Editorial: Climate change is impacting the U.S.
While citizens, politicians and scientists continue to debate whether man’s impact on the climate in the United States and the world is real or not, climate change has already started.
Climate change is here and is already having consequences around the U.S., according to the Third National Climate Assessment released Tuesday.
This climate assessment report concluded “there is new and stronger evidence that many of these increases are related to human activities.”
The report also predicted that climate change will increasingly be “disruptive across the nation throughout this century and beyond.”
Critics, especially Republicans, criticized the report, claiming that the Obama administration is just using it to introduce extreme regulations that kill jobs.
The debate will go on.
Here are some of the changes outlined in the latest National Climate Assessment.
- Bigger, more frequent droughts.
- Larger wildfires.
- Glaciers and polar ice melting at a faster rate.
- Possible reemergence of currently uncommon diseases, such as dengue fever.
- A higher risk of heat and respiratory stress from poor air quality
- Deteriorating infrastructure.
- Water shortages and diminished water quality are more likely.
- Food security could be at risk as climate change threatens crops and livestock.

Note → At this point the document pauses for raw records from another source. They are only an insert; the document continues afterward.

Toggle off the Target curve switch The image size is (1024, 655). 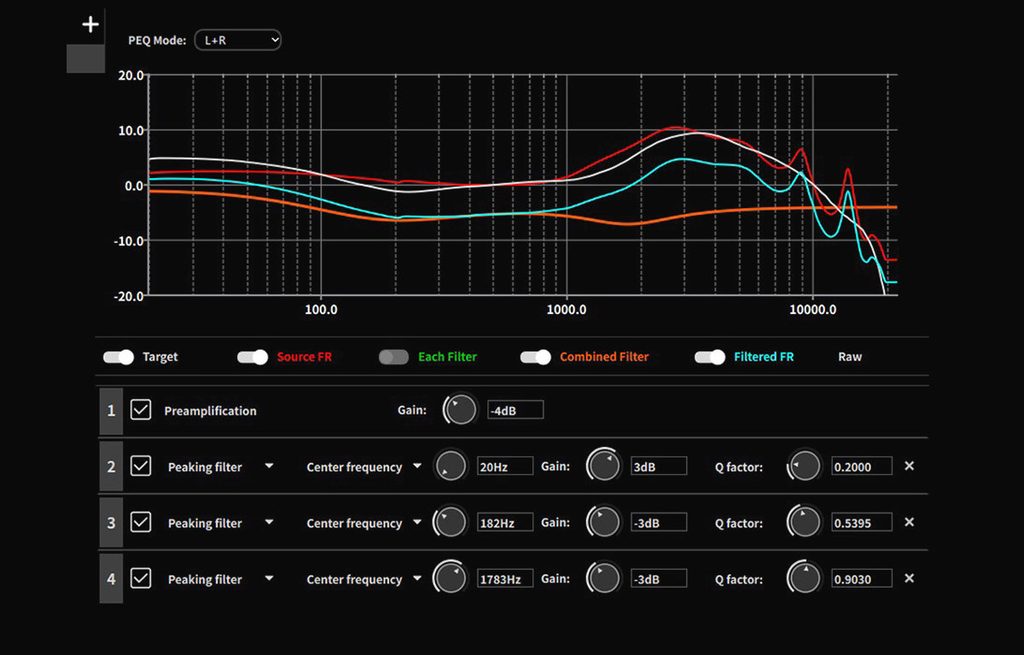(x=119, y=357)
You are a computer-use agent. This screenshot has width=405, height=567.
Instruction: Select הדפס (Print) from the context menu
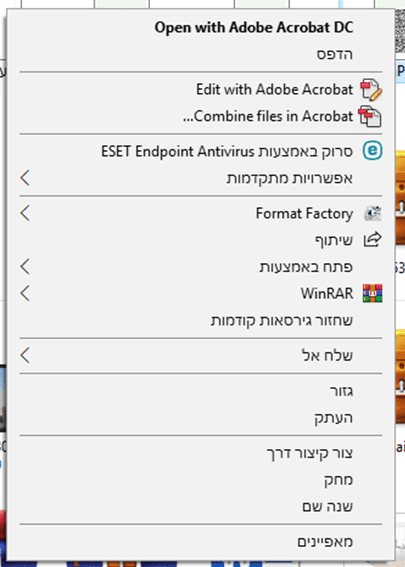click(x=334, y=54)
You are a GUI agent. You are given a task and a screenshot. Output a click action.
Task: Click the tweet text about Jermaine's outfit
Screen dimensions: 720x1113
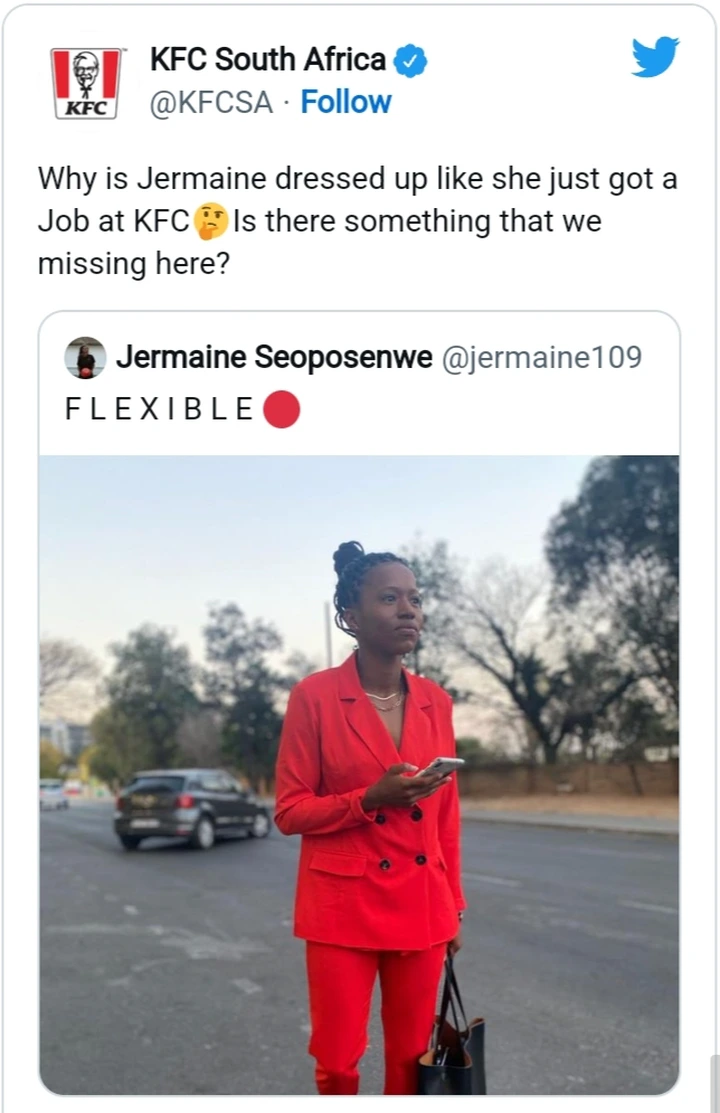pyautogui.click(x=357, y=221)
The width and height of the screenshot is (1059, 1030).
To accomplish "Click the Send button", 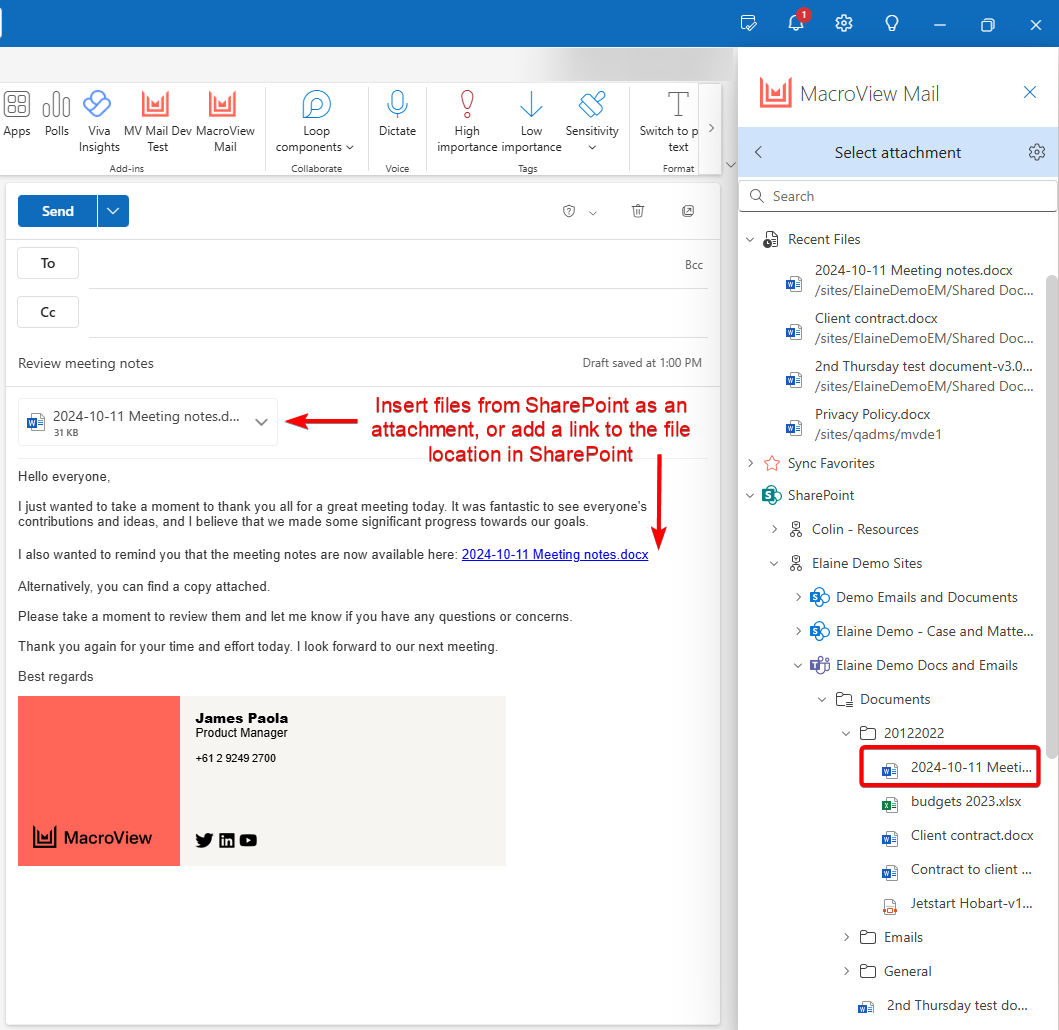I will tap(57, 211).
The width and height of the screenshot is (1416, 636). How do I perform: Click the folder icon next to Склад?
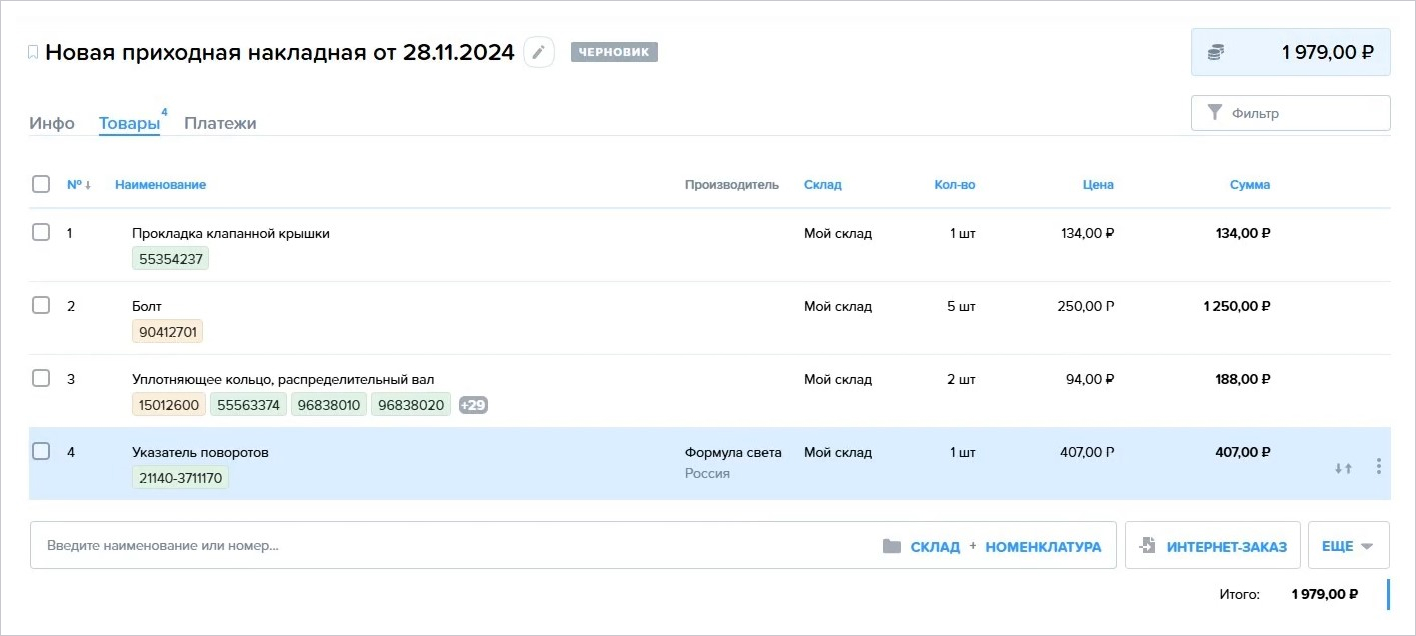point(892,547)
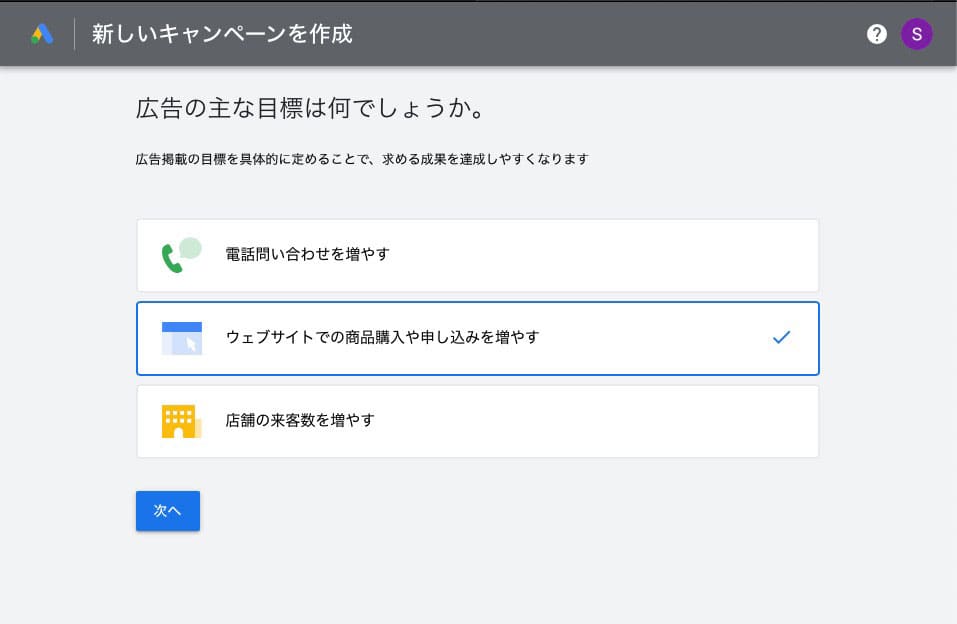
Task: Click the yellow store building icon
Action: pyautogui.click(x=181, y=421)
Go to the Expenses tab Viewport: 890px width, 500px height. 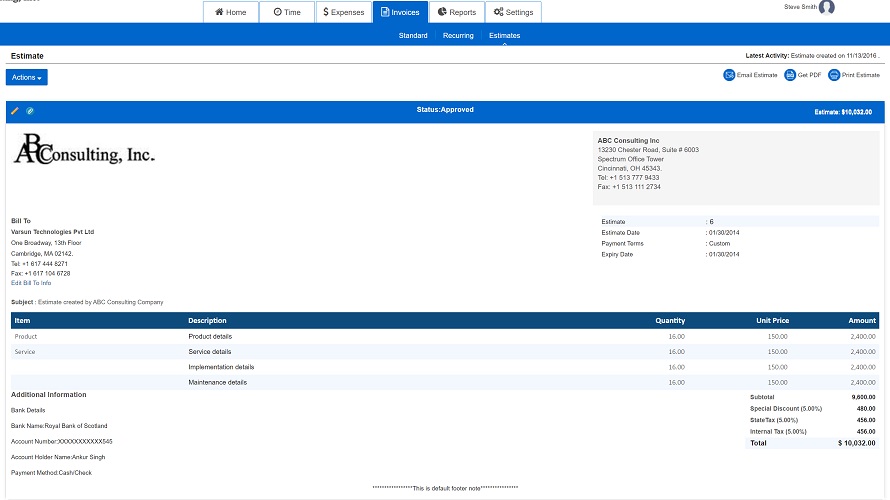[x=343, y=12]
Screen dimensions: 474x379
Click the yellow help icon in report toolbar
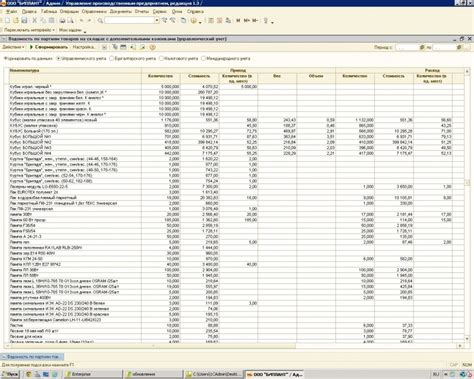pos(152,47)
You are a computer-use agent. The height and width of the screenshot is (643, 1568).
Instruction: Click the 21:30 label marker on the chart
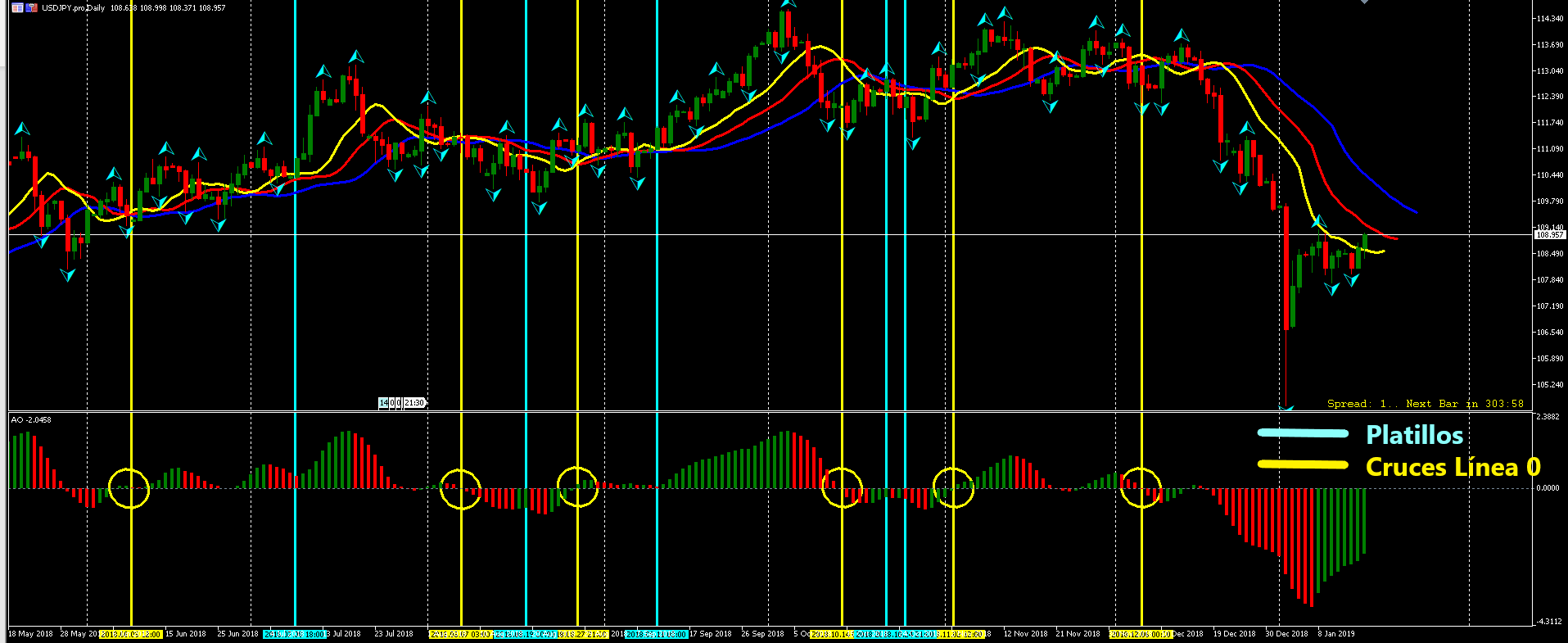(414, 403)
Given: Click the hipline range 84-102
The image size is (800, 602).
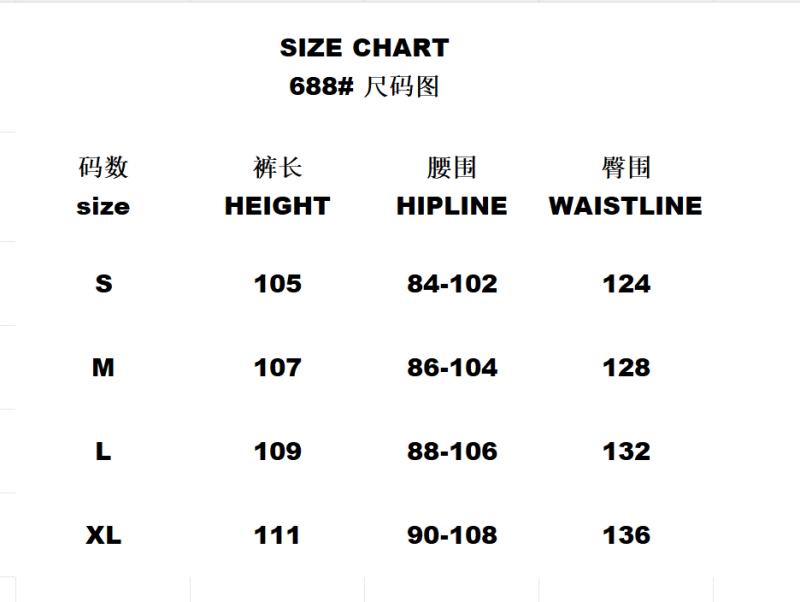Looking at the screenshot, I should pos(452,284).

- Poverty will likely be exacerbated.
n More species will become extinct as ecosystems are disrupted.
The question of climate change is a challenge for America, as many do not believe the science. Attitudes are slowly changing. A recent Gallup poll found that 34 percent of responders now believe global warming poses a “serious threat” to their way of life.
The bigger question is how much climate change will occur before politicians — on both sides of the aisle — work together toward minimizing the impact of the change that has already arrived.